Task prompt
Lay out everything in the material from the line containing "Image resolution: width=139" down to the line containing "Action: coord(134,32)", both included, as a JSON list of strings with one string per line and blank lines omitted. Leave the pictures out of the answer.

Data extract
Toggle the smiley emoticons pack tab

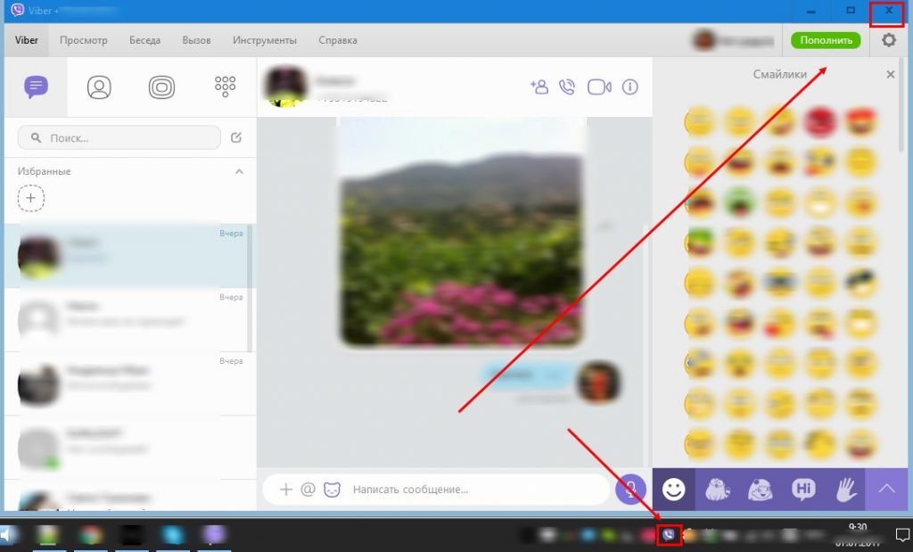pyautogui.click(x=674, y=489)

==

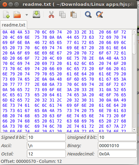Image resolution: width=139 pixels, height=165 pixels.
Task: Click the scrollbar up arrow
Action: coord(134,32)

Correct output
[
  "Image resolution: width=139 pixels, height=165 pixels.",
  "Task: Click the scrollbar up arrow",
  "Action: coord(134,32)"
]